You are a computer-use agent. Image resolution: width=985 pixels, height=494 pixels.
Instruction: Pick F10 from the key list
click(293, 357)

-*-

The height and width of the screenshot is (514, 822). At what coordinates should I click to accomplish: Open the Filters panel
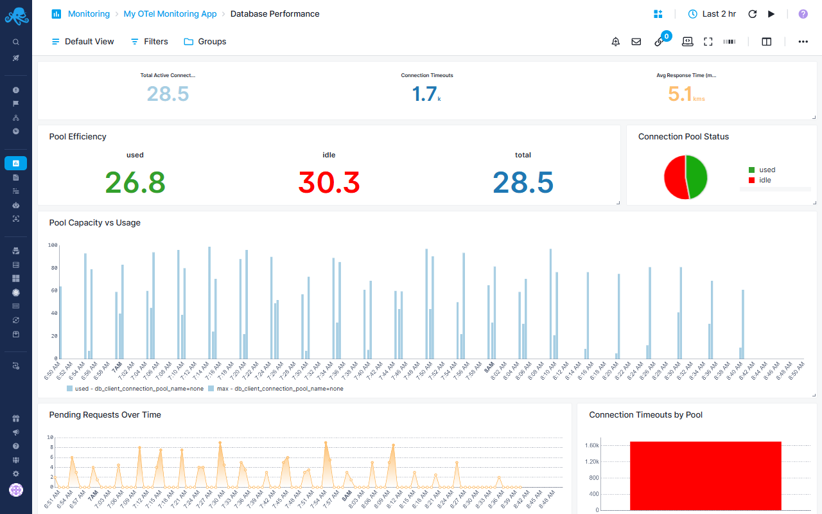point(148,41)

-*-

### What is needed
Format the records starting at the line containing "You are a computer-use" and ending at the line containing "click(293, 357)" as a Markdown table with the columns Row and Line, omitting blank lines.

### Answer to the task
| Row | Line |
|---|---|
| 1 | You are a computer-use agent. Image resolution: width=985 pixels, height=494 pixels. |
| 2 | Instruction: Pick F10 from the key list |
| 3 | click(293, 357) |